I have now reviewed that note and the ONS public sector finances bulletin for June 2022. As a result I am more concerned than ever that the ONS is seriously misstating the public accounts with regard to Index Linked Bonds, where some very basic errors appear to occur, whilst the presentation of data is also profoundly unhelpful.
I have now written to the ONS with further questions on this issue. As I say in the introduction to that letter:
I have read the methodology note that you published on 18 July and the related note from the Debt Management Office (DMO) that you linked on the calculation of interest due on index-linked bonds (ILBs). I have also downloaded your spreadsheets although as they are all mathematically dead, in the sense that all formulas have been removed from them, they do not, unfortunately, add anything to understanding.
I regret that having read this material I feel that the accounting for ILBs by the ONS is still misleading. My reason for saying so is that the data you are publishing is likely to do three things:
- Lead to incorrect impressions being formed as to the nature of current public expenditure;
- Lead to an incorrect impression being formed as to the current extent of public debt and the timing of it falling due;
- Lead to decisions being taken within government based on the assumption that there is a shortage of public funding for necessary expenditure at present when this is very definitely not the case.
To give some indication of the scale of the misleading impression that I think you are providing, I note that in June 2022 you suggest that the interest expense payable by the government might exceed £19 billion, making it the single largest expense incurred by the government during the course of that month. As explained later in this note, I very much doubt that the actual expense in the month in question exceeded £3 billion, which is a sum only a little in excess of the accrued cash charge.
Precisely why it would seem that you have so materially overstated the charge in question is hard to determine. However, as I note below, this is partly because your methodology note does not answer almost any of the reasonable questions that might be asked as to why or how you estimate the liabilities that you claim to be currently owing, and it does instead, if anything, give rise to more questions than it answers. However, the fundamental problems are that:
- You provide no indication as to how you estimate the redemption value of ILBs;
- You provide no indication of the scale of the issues arising with regard to premiums and discounts on the issue of ILBs, when it seems likely that they are material;
- There is no indication given as to how the time value of money is accounted for by you, but it would appear obvious that it should be, despite which discounting does not appear to feature in your calculations;
- The accrual for redemption of ILBs appears to be taken wholly, and inappropriately, in the period when there is a change in RPI when it should be accrued over the remaining life of a bond in issue given that these bonds were deliberately chosen to be long-life financial products, but no indication of this is given in your data;
- No indication of the timing of settlement of any of the liabilities arising from ILBs is provided by your methodology, resulting in the impression being given that these liabilities might be current when it appears that this is very far from the case.
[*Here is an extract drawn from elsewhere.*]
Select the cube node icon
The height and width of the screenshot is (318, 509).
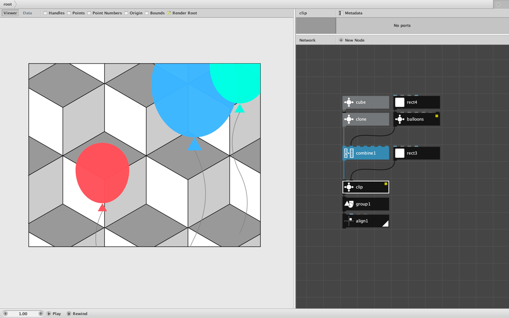(349, 102)
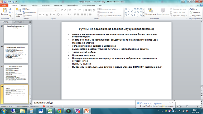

The difficulty arising from this is that politicians are exploiting your data to imply that public services are unaffordable and are as a result under threat. This is very hard to justify when the liabilities that you note might be seriously overstated and when they do not, in the vast majority of cases, fall due for many years hence, with opportunity for reasonable accumulation of the sums due to be both made and to be accounted for in the meantime, as normal accounting conventions would suggest appropriate. It would seem that you should be correcting your presentation precisely because your data is being misused in this way, not least because the risk is that as a result of the abuse of your data real people might suffer actual adverse consequences deeply detrimental to their well-being. It is for this reason that I am returning to this issue with further questions on issues that really do require clarification if this matter is to be properly understood by any reasonably informed lay user of this data, into which category I would place almost all ministers and other elected politicians as well as most financial journalists.
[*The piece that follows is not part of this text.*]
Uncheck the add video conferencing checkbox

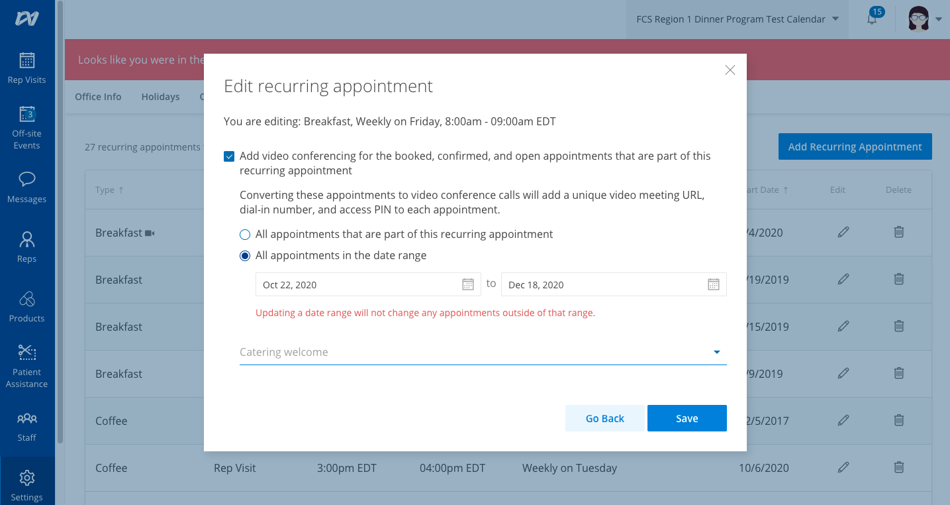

The letter itself is here. It is fourteen pages long. I have published it now for the reasons I note in the concluding comments:
I am aware that some of the tone in this note is quite direct but in my opinion the first duty of any government is to protect its citizens and in my opinion the data that you are producing and the form in which you are publishing it exposes millions of people in this country to significant risk of harm as a consequence of the austerity that it might encourage government decision makers to inappropriately adopt without any economic cause to do so.
I am suggesting that there is an inappropriate use of statistics here when the claim is, as I note in the latter, that there has been an interest cost in the year to date of £33.7 billion when the actual cash spend this year is down £0.3 billion to £7.5 billion and when other, accounting justified, factors are taken into account the actual accrued cost of interest due for the year to date may be not much more than £9 billion, for reasons that I note in my letter.
I hope the ONS will respond more fully this time: their last offering was well wide of the mark and helped no one.
Thanks for reading this post.
You can share this post on social media of your choice by clicking these icons:
You can subscribe to this blog's daily email here.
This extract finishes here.